= Emain Ablach =

Mythical island in Irish mythology

Emain Ablach (also Emne; Middle Irish Emhain Abhlach or Eamhna; meaning "Emhain of the Apples") is a mythical island paradise in Irish mythology. It is often regarded as the realm of the sea god Manannán Mac Lir and identified with either the Isle of Man or, less plausibly, the Isle of Arran. According to the medieval Irish poem Baile Suthain Sith Eamhna, the god Lug Lamfada was reared in Emain Ablach. In another poem from the 14th century, Emain Ablach is described as being filled with swans and yews.

== Etymology ==
"Emain/Emne" is of uncertain etymology, though it may be compared with the place name Emain Macha in Ireland, recorded as "Isamnion" in Ptolemy's 2nd-century AD Geography, which Celticist Heinrich Wagner would translate as "what is moving by itself rapidly, the stream", derived from the Proto-Indo-European root *eis- "to move rapidly". "Ablach" means "of the apples/fruits" in Old Irish.

== Influence ==
In medieval Arthurian literature, Geoffrey of Monmouth's island paradise Insula Avallonis (Avalon), where the sword Caliburnus (Excalibur) was forged, and where King Arthur was taken to be healed by the sorceress Morgen and her eight sisters after the Battle of Camlann, could have been influenced by Irish legends of Emain Ablach.
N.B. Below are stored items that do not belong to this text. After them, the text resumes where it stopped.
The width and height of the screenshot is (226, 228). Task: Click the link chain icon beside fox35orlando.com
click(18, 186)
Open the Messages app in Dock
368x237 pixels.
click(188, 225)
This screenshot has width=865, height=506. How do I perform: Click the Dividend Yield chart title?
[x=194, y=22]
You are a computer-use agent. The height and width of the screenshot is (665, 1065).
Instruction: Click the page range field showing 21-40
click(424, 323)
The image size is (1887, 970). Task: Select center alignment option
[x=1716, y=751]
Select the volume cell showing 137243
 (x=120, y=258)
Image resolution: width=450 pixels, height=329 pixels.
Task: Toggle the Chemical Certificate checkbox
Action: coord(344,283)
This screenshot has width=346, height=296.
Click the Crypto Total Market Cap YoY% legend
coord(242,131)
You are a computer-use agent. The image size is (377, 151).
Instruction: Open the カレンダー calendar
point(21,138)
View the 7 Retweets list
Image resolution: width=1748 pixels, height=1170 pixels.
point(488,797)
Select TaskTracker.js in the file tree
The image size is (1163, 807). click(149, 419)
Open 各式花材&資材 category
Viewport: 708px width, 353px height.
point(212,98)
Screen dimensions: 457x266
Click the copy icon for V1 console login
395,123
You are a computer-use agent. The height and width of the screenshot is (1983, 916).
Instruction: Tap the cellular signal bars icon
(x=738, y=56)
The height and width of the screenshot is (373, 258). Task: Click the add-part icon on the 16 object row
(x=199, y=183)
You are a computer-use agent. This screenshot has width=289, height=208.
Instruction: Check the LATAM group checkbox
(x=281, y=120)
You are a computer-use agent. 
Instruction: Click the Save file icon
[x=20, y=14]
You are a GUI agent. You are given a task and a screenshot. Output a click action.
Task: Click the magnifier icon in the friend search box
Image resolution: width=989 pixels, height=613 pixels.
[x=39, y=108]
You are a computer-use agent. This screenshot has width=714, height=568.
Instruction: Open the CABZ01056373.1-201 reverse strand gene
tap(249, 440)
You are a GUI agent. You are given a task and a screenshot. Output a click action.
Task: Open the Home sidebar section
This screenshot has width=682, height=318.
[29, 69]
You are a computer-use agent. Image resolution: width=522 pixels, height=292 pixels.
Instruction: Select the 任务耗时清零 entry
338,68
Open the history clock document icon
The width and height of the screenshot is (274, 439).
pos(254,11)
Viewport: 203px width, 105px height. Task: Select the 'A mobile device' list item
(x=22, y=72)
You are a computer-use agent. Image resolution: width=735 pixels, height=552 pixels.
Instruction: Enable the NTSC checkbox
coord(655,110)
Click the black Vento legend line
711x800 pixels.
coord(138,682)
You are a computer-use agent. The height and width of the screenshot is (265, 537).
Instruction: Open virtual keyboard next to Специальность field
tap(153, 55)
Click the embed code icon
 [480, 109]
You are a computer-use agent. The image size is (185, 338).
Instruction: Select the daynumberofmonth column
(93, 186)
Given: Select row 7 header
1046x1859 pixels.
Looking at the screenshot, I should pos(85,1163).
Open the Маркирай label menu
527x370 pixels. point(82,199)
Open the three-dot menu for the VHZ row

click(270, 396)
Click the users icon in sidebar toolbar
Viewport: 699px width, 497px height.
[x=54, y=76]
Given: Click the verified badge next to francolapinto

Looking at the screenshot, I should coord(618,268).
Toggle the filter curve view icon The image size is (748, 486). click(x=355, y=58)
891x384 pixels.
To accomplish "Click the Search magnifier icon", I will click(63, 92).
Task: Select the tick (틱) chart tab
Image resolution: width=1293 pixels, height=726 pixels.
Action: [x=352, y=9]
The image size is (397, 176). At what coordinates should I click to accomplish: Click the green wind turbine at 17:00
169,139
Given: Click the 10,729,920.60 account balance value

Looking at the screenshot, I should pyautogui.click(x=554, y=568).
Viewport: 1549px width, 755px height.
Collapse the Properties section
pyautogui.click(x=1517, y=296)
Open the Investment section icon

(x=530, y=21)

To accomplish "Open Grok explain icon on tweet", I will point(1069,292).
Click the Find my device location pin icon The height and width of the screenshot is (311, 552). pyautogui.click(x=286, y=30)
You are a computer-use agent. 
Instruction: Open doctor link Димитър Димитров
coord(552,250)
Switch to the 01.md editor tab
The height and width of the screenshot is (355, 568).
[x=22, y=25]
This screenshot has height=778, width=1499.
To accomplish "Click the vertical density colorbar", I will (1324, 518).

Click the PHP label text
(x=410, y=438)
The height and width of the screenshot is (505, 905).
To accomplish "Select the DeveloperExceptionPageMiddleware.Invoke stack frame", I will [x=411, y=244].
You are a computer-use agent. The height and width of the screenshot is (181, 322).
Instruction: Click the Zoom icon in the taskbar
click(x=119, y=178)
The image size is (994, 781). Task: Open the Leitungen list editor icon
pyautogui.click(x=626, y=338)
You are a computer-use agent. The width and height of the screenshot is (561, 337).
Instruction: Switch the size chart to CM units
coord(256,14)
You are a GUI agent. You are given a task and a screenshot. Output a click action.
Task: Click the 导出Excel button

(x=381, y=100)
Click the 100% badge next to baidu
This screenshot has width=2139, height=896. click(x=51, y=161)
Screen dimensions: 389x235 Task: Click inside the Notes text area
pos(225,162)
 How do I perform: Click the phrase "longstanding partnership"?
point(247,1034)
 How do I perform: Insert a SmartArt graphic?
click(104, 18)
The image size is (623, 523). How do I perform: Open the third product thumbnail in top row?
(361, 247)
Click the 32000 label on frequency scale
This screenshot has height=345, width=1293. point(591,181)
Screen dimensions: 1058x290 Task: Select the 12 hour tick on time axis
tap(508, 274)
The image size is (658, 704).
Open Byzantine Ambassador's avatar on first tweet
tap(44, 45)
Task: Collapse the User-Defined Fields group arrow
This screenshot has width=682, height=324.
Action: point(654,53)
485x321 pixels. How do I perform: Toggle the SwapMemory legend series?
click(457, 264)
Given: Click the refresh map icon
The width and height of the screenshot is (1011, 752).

The medieval Welsh equivalent of Avalon, Ynys Afallach ("Isle of Afallach"), may also be related to - if not derived from - Emain Ablach.

== Bibliography ==

- Bullock-Davies, Constance, "Lanval and Avalon," Bulletin of the Board of Celtic Studies 23, 1969, p. 128-42.
- Koch, John (ed.), Celtic Culture: A Historical Encyclopedia, ABC-CLIO, 2006, p. 146-147; p. 677; p. 691; p. 959; p. 1244; p. 1471; p. 1671.
- MacNeill, Máire, The festival of Lughnasa Comhair de Bhéaloideas Éireann, University College, 1982, p. 6.
- Maier, Bernhard (ed.), Dictionary of Celtic religion and culture, Boydell & Brewer, 1997, p. 3; p. 156;, p. 186.
- Ó hÓgáin, Dáithí, Myth, legend & romance: an encyclopaedia of the Irish folk tradition, Prentice Hall Press, 1991, p. 247.
- Skene, William Forbes, Celtic Scotland: a history of ancient Alban, Volume 3, Edmonston & Douglas, 1880, p. 410ff.
- Wagner, Heinrich, "The archaic Dind Ríg poem and related problems", Ériu, Vol. 28, 1977, p. 1-16.